▶ EXERCISE PASSAGE
[Start of Attachment]

Member of the House of Representatives
- In office 1928–1933

Personal details
- Born: Hendrika Wilhelmina Bernardina van Itallie-van Embden 22 October 1870 the Hague, the Netherlands
- Died: 6 September 1959 (aged 88) Trogen, Switzerland
- Party: VDB;

= Mien van Itallie-Van Embden =

Dutch politician

Hendrika Wilhelmina Bernardina "Mien" van Itallie-van Embden (22 October 1870 – 6 September 1959) was a Dutch lawyer and politician who served as a member of the House of Representatives from 1928 until 1933 for the Free-thinking Democratic League (VDB).

She was active in the women's rights and peace movements. From a young age she was a member of the Vereeniging voor Vrouwenkiesrecht, of which she became a leading figure in 1900. She married Leopold van Itallie in 1894, after which she was known as Mien van Itallie-van Embden. By 1911, she was on the board of the VDB, one of two female board members, Betsy Bakker-Nort being the other. In 1915 she was elected on the board of the Women's International League for Peace and Freedom.

[End of Attachment]

▶ WHAT YOU NEED TO DO
In the profile of Mien van Itallie-van Embden, print everything from "Dutch politician" down to "Democratic League (VDB).", word for word.

▶ DATA EXTRACT
[Start of Attachment]

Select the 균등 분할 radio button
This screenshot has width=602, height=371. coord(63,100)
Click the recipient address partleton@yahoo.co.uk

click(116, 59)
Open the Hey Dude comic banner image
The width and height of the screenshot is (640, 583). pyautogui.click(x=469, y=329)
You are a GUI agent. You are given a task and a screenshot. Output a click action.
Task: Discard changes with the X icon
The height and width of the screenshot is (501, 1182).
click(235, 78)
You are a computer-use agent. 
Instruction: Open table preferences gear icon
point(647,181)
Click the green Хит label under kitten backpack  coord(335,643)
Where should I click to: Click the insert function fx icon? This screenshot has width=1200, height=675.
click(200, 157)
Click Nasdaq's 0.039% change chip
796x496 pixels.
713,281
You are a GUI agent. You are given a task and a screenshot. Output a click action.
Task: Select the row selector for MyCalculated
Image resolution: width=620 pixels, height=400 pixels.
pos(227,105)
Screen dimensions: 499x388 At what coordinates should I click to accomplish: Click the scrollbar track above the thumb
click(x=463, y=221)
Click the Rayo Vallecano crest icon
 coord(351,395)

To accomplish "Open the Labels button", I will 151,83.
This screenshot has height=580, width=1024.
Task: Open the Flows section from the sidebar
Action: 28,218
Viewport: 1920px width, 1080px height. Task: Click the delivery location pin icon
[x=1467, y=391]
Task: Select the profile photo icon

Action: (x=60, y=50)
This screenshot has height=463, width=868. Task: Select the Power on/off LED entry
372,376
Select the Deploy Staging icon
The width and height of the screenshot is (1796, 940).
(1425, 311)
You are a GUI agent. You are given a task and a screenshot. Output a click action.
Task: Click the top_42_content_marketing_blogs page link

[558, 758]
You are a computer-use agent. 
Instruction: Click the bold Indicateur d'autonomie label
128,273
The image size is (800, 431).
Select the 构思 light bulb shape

[End of Attachment]

▶ RESULT OF THIS EXERCISE
Dutch politician

Hendrika Wilhelmina Bernardina "Mien" van Itallie-van Embden (22 October 1870 – 6 September 1959) was a Dutch lawyer and politician who served as a member of the House of Representatives from 1928 until 1933 for the Free-thinking Democratic League (VDB).